Exercise data =>
-------

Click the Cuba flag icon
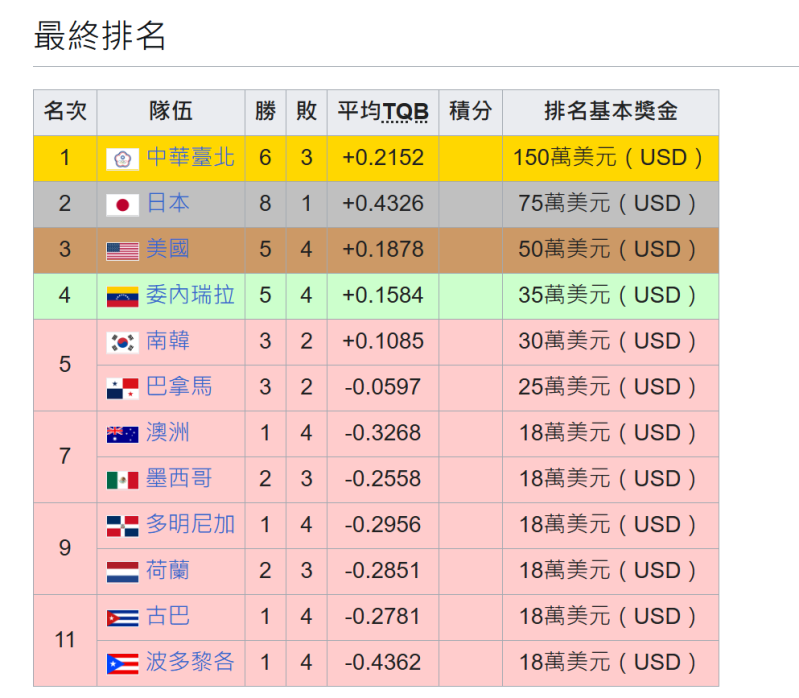The width and height of the screenshot is (799, 698). (122, 618)
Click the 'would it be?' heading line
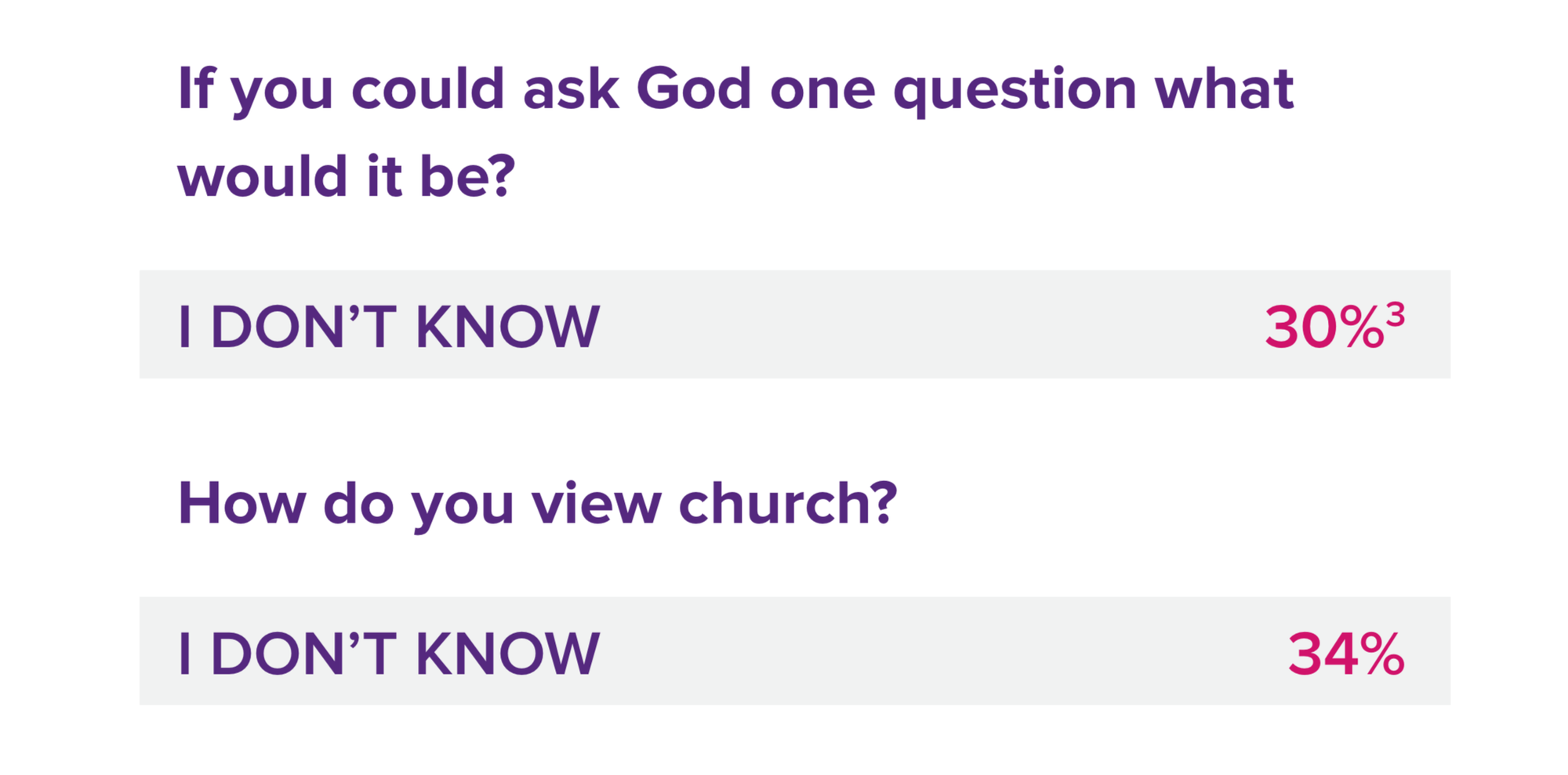Image resolution: width=1568 pixels, height=775 pixels. (x=346, y=176)

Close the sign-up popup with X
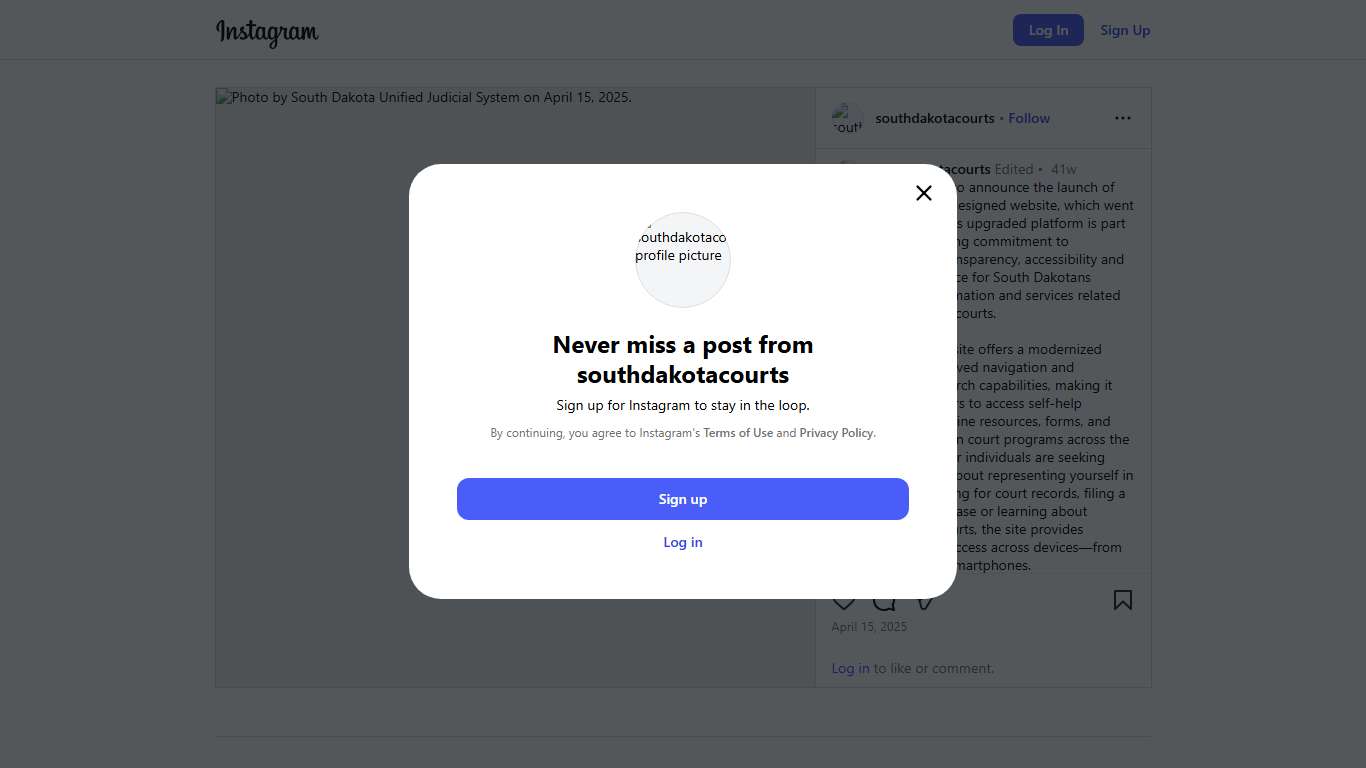(x=924, y=193)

-------

Problem statement =>
Starting at the line that holds "Click the 'would it be?' heading line", repeat every line through the end of the listing exactly as written, skipping any picture.

Finished exercise =>
Click the 'would it be?' heading line
Image resolution: width=1568 pixels, height=775 pixels. (x=346, y=176)

Close the sign-up popup with X
(x=924, y=193)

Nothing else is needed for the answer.